Zinsmeister et Feldmann (1996) rapportent l'extension de seulement 4 espèces d'ammonites jusqu'à la limite K/T; une nette réduction des ammonites, accompagnée de la disparition des belemnites, ayant été observée largement avant la fin du Crétacé. Des fragments d'ammonites (pas en totalité remaniés) persistent jusqu'à la limite Crétacé/Tertiaire dans des coupes qui affleurent sur les côtes basques (Ward et al., 1991; Ward et Kennedy, 1993). Dans le Sud du Dakota (Western Interior, USA), des ammonites scaphitidés persistent également jusqu'à la limite K/T (Terry et al., 2001).
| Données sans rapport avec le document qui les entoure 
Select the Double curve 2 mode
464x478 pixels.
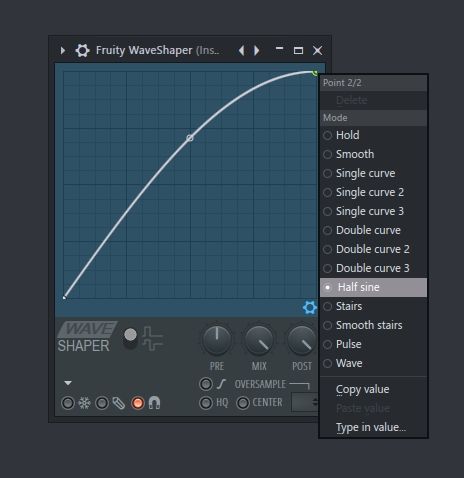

En Tunisie centrale, de petites ammonites pyriteuses ont été retrouvées au sommet du Maastrichtien dans la région de Kalaat Senan (Robaszynski et al., 2000). En Tunisie nord- occidentale, les dernières ammonites (pyriteuses) se retrouvent 2 mètres au-dessous de la limite K/T dans les dépôts du Maastrichtien sommital de la coupe d'El Kef (Goolaerts et al., 2004).

III-3-2. Sélaciens

Les sélaciens constituent un groupe de vertébrés marins chez lequel l’extinction K/P est le mieux connue; elle est marquée par la disparition de nombreuses espèces de requins et de raies. Dans les bassin à phosphates du Maroc une extinction en masse des sélaciens a été observée à la fin du Maastrichtien, elle a conduit à la disparition de plus de 95% des espèces (Noubhani et Cappetta, 1997). Le renouvellement ne tarde cependant pas puisque plusieurs taxons apparaissent dès le début du Paléocène. Etudiant la diversité des Néosélaciens à la transition Crétacé-Tertiaire, Kriwet et Benton (2004) notent une importante diversification au Danien, plus exprimée que l'extinction de la fin du Maastrichtien. L'extinction des sélaciens à la limite K/T semble constituer un événement à court terme, mais sa durée est difficile à estimer avec précision. Son estimation doit tenir compte de plusieurs paramètres dont l'échantillonnage, le taux de sédimentation et la paléobiogéographie.